Solved: CUCM 6.1 A Cisco DB not starting after power outage

IT_Luke · ‎06-26-2024

A customer has a (very) old twin CUCM 6.1 cluster with 2 hp DL320 G5. After a power outage the phones wouldn't register and was unable to access the Administrative CM interface (Database communication error). After doing some digging from the console the problem is that the "A Cisco DB" is not starting or running on the primary node which explains the situation. Apparently something got corrupted and needs to be fixed during the power outage (considering it's a soft raid with write back cache enabled, it's not surprising). I couldn't locate any valid backup tar of this instance (backups were enabled but the target machine was taken offline about 8 years ago from what I gathered). At the moment there are only 4 phones connected (there were over 40 but everything shrunk drammatically) so starting from a new DB would probably be the smarter solution if possible but before we do I'd like to see if the DB can be recovered. I know there is no default root access (at least without TAC creating one which is impossible with this unsupported version) so I found a linux mint distro with the Intel rg chipset support drivers to recognise the (fake) RAID 1 (mounted in /PartB under /media/mint/_partB), mounted it and added a user with proper shell and sudo privs without touching the default root user. Poking around I found that the DB is a postgres type but I found no apparent errors in the logs I checked until now (they are not in the default directories). As these services are pretty tailored and the way they are brought up is not the default init.d way (called through a "Service Manager"), if anyone has any pointers or suggestions as to where to look for more info that would be appreciated!

IT_Luke · ‎06-26-2024

After dedicating a couple of hours to the FS and related services (tomcat and java based) I found the culprit: it was a corrupted prefs.xml file under the /usr/local/cm/conf/dbl subdirectory which made the preferences.py imported by the startdbl script fail. Emptying this XML file solved the issue as it was subsequently recreated runtime (as others) by the db start-up script procedure (if inconsistent XML data is found in the XML file, the python script aborts and does not recreate it autonomously). FYI this script (and others) can be located under /usr/local/cm/bin/. It's a pity no informational logs or error outputs are reported through the usual console (utlls service start A Cisco DB just returns "not started" without further info). Only through a manual launch of "startdbl start" will you see any error outputs, which took a while to trace back to.

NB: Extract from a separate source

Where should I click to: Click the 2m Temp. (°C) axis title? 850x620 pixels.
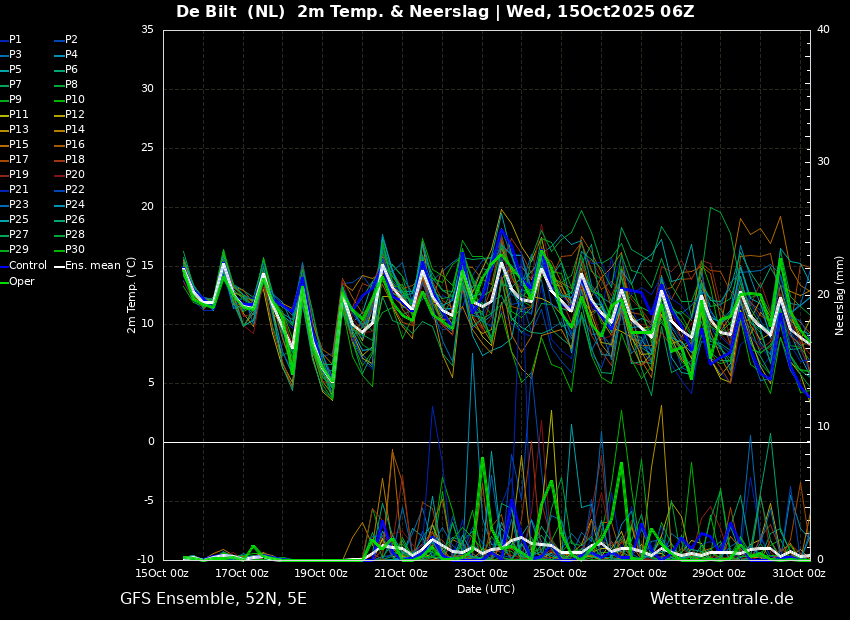coord(131,295)
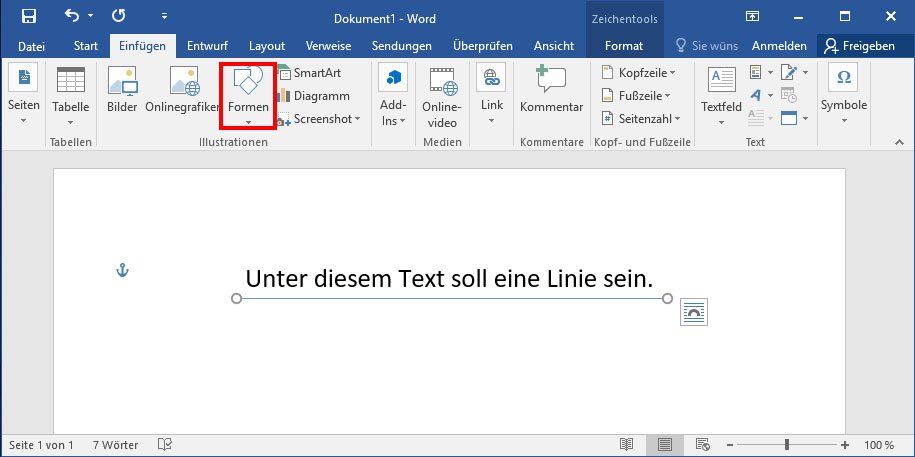Viewport: 915px width, 457px height.
Task: Click the Undo arrow icon
Action: pos(72,16)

FYI this CCM cluster (as all the rest of the decadent infrastructure) is in this state for a reason as the company and it's assets is undergoing a long legal procedure and nothing can be updated nor purchased in this period. It is far from an ideal situation which we, as IT consultants, have (and are payed) to endure and support until the bureaucracy ends, which may take well over a decade since it started. I am well aware that the system(s) are EOL and without official support, but this doesn't mean they can't be fixed or maintained until and wherever possible. It is a "closed box" situation and sometimes upgrading or renewing is not an option.

Thanks for understanding.

View solution in original post

b.winter · ‎06-26-2024

Are you really expecting any help, on a CUCM version that is probably almost 20 years old?

Nithin Eluvathingal · ‎06-26-2024

The CUCM 6.X version has been at its end of life for quite some time. Currently, we are using version 15. It is crucial that you upgrade to the latest versions as soon as possible to continue receiving support.

IT_Luke · ‎06-26-2024

After dedicating a couple of hours to the FS and related services (tomcat and java based) I found the culprit: it was a corrupted prefs.xml file under the /usr/local/cm/conf/dbl subdirectory which made the preferences.py imported by the startdbl script fail. Emptying this XML file solved the issue as it was subsequently recreated runtime (as others) by the db start-up script procedure (if inconsistent XML data is found in the XML file, the python script aborts and does not recreate it autonomously). FYI this script (and others) can be located under /usr/local/cm/bin/. It's a pity no informational logs or error outputs are reported through the usual console (utlls service start A Cisco DB just returns "not started" without further info). Only through a manual launch of "startdbl start" will you see any error outputs, which took a while to trace back to.

FYI this CCM cluster (as all the rest of the decadent infrastructure) is in this state for a reason as the company and it's assets is undergoing a long legal procedure and nothing can be updated nor purchased in this period. It is far from an ideal situation which we, as IT consultants, have (and are payed) to endure and support until the bureaucracy ends, which may take well over a decade since it started. I am well aware that the system(s) are EOL and without official support, but this doesn't mean they can't be fixed or maintained until and wherever possible. It is a "closed box" situation and sometimes upgrading or renewing is not an option.

Thanks for understanding.